2023 - A Challenging Year for M&A Activity

Oct 12, 2023, 13:11 PM by Brightwater Executive

Mergers and acquisitions (M&A) have long been considered a barometer of economic health and investor confidence, as are the macro trends we see across recruitment markets. In our Q1 2023 Salary Survey, we referenced the notable skills and experience being highly sought for strategic SLT hires, with exposure to both pre and post M&A activity being seen as highly desirable. Regardless of M&A activity dipping in 2023, these skills are still required to support the strategic and operational integrations from previous deals.

It's been interesting to review the recent stats across the domestic and wider global markets.  

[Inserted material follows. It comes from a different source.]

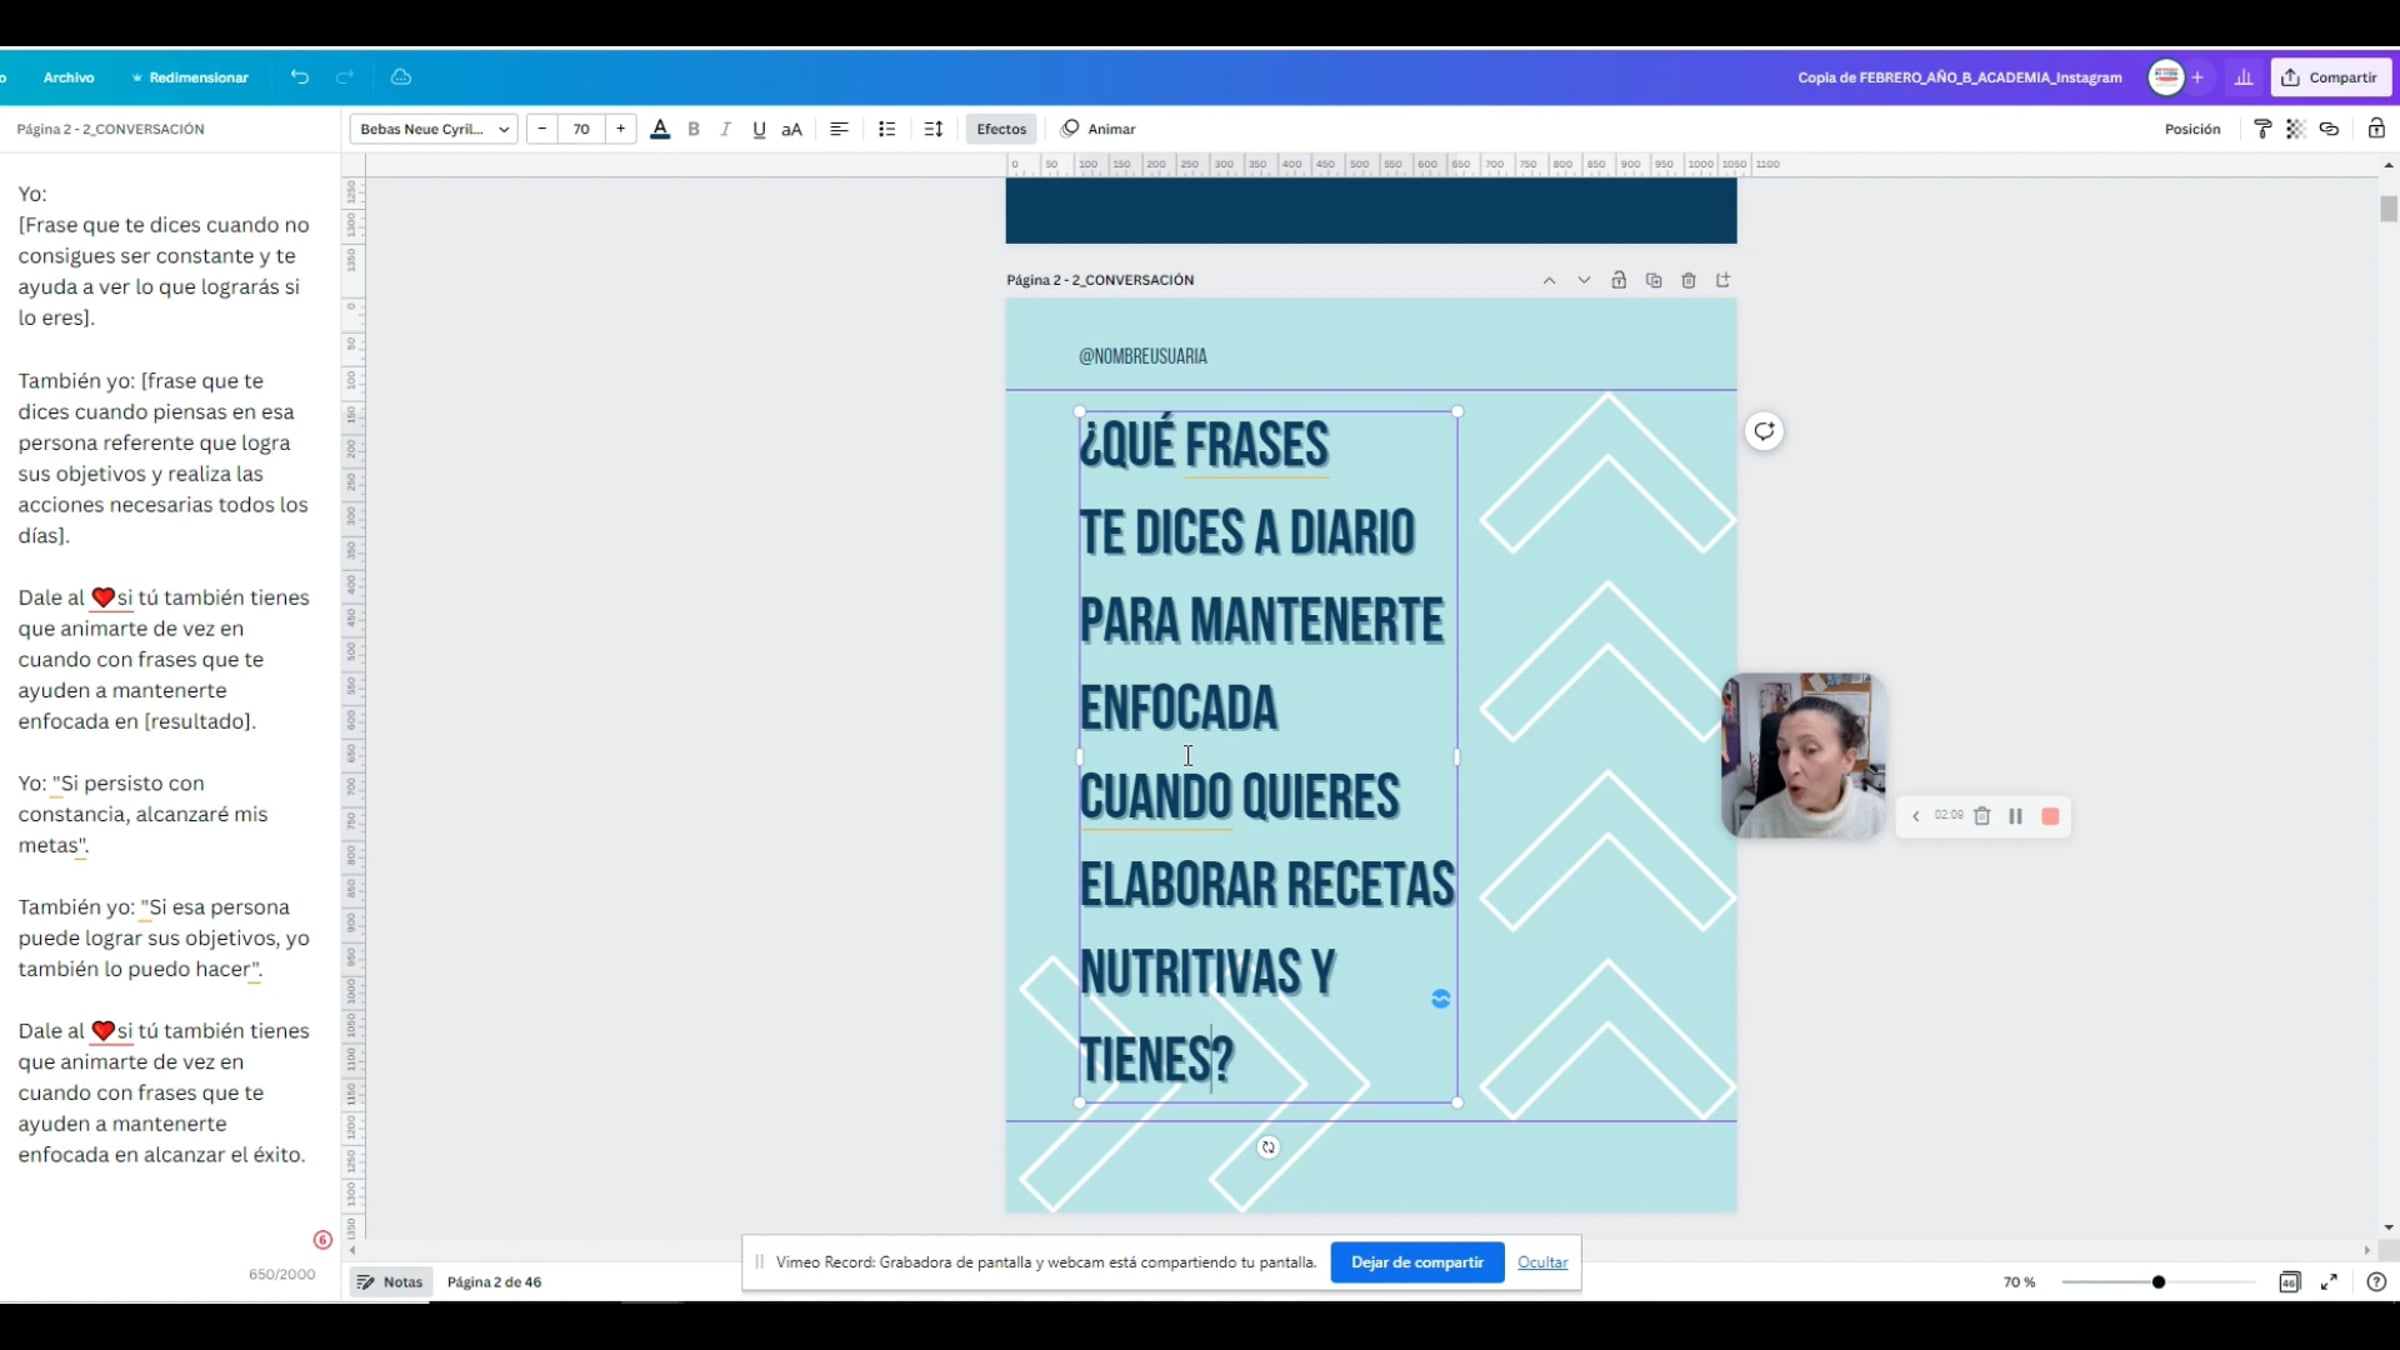Viewport: 2400px width, 1350px height.
Task: Open the Efectos panel
Action: click(1001, 129)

The Financial Times reported that globally the value of M&A deals announced in the first nine months of the year equated to circa $2trillion. This was the lowest level since 2013, down 28% vs. the same period in 2022. 

Several factors have contributed to this slump, including geopolitical uncertainties, fluctuating market conditions, and the lingering effects of the pandemic. Investors are exercising caution, carefully evaluating risks and rewards before making any substantial financial commitments.  According to Renatus Q3 2023 M&A Report “mega deals are slowing down faster than the traditional mid-market SME deals.”

Ireland has a robust economy and favourable business environment.  Historically it’s been a hotspot for M&A activities. However, we have not been immune to the global slowdown. Irish M&A deal volumes have decreased to 316 deals completed as of Q3’23, compared to 333 in the same period last year.

Several factors have been identified as influencing Ireland's decreased M&A activity.

Regulatory Changes: Ireland, like many other countries, has implemented new regulations and policies to safeguard its economy and national interests. Added complexities and uncertainties are dissuading some potential investors from pursuing M&A deals.

Tech Sector Challenges: Often dubbed the "Silicon Valley of Europe, Ireland boasts a thriving tech industry. However, increased scrutiny on big tech companies, data privacy concerns, and evolving regulations have created hurdles for M&A activities within this sector.

Economic Uncertainties: The global economic climate, marked by inflationary pressures and trade tensions, has made investors more cautious leading companies to adopt a wait-and-see approach.

Focus on Sustainability: With a growing emphasis on sustainable business practices, companies need to prioritise environmental, social, and governance (ESG) factors. This shift in focus has led to meticulous evaluations of potential M&A plans, often resulting in a longer decision-making process. As part of the PwC Private Equity Responsible Investment Survey 2023, 51% of private equity partners said they look at ESG in every opportunity they consider with 64% citing brand enhancement through ESG.

It was no doubt a great boast to see Smurfit Kappa’s merger with US rival WestRock last month. It bolstered not only Q3 but the full year, the €10bn deal was the largest with Irish involvement and the sixth largest globally for 2023.  Financial data provider London Stock Exchange Group (LSEG) highlighted the value of deals with an Irish element increased by nearly 50% year to date versus the same period in 2022 to €24.5bn, largely due to the Smurfit Kappa deal.

Always in search of a silver lining, it’s true that historically, M&A activities have displayed resilience, healthy challenges and bounce back mode after periods of stagnation.  It does seem that industry players and policymakers are working closely to address challenges, streamlining regulations, and fostering an environment that will be more conducive to investment.

This year has not been without its challenges for many of our clients in scale up and international expansion mode, but we wouldn’t go writing off 2024 just yet.